Galadari reduces losses on tourism boom
The Galadari Hotel has managed to reduce its losses last year because of higher turnover on the back of tourist revivals and lower foreign exchange losses.

The company has also revealed plans to change its capital structure and reschedule its loans, prompting auditors Ernst and Young not to qualify the accounts this time and rely on the word of the directors.

Galadari Hotel has reported a loss of about Rs 201 million for the year ended December 31, 2003, a significant decline of 47 percent compared to that of the previous year's loss of Rs. 374 million.

This significant decline is due to the 17 percent growth in turnover of the hotel and a significant improvement in the foreign exchange losses. The hotel made a foreign exchange gain of Rs 2 million compared to the huge Rs 128 million exchange loss incurred in the previous year.
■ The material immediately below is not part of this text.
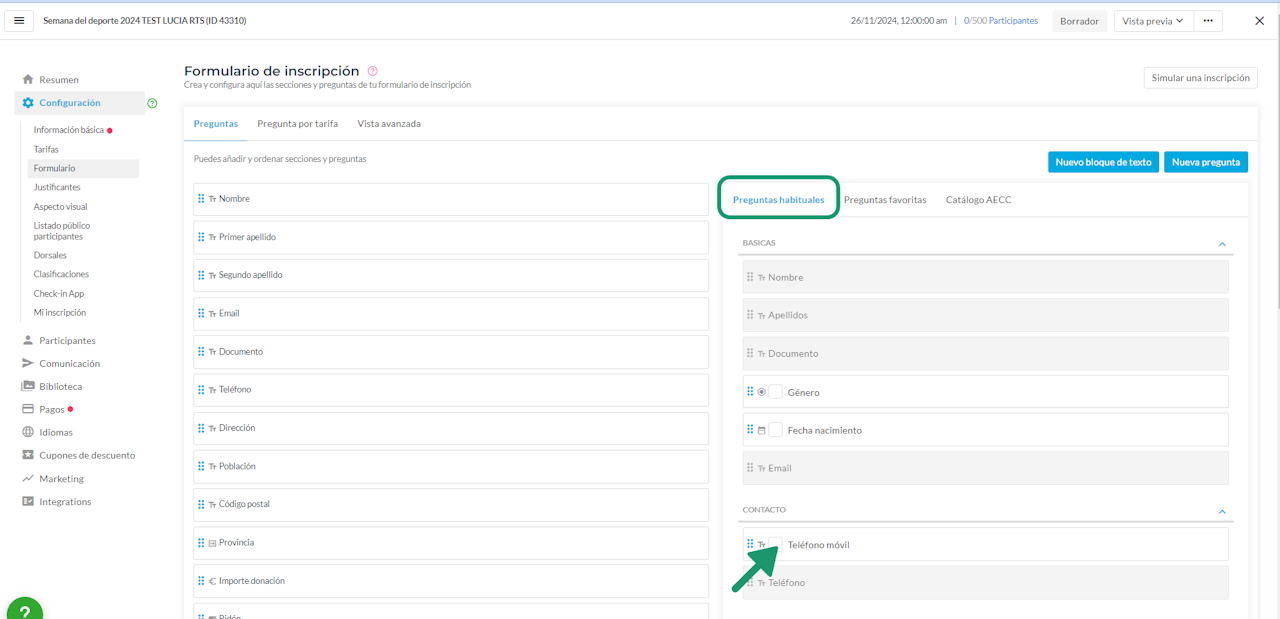
Task: Open the Vista previa dropdown
Action: click(1153, 20)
This performance brought a significant decline in loss per share to Rs. 1.10 from Rs. 2.05. This 46 percent decline in the loss per share gives some hope for the continuously loss-burdened shareholders of the hotel in the years ahead.

Mohamed Abdul Rahim Galadari, the chairman of the hotel, in his statement to shareholders issued along with the annual report of the company for the year 2003, attributed this performance to the continued peace process in 2003 with no major incidents reported in the island resulting in an upsurge in tourist arrivals.

This resulted in a 20 percent increase in the room occupancy compared to that of the previous year. Auditors Ernst and Young, who continuously qualified the hotel's audit report for the last several years, this time relied on the word of the directors to do away with the qualification.

The directors of the company stated that they are in the process of restructuring the capital structure of the hotel and favourably looking forward to renegotiating the repayment of the loans to the Galadari brothers and the government of Sri Lanka.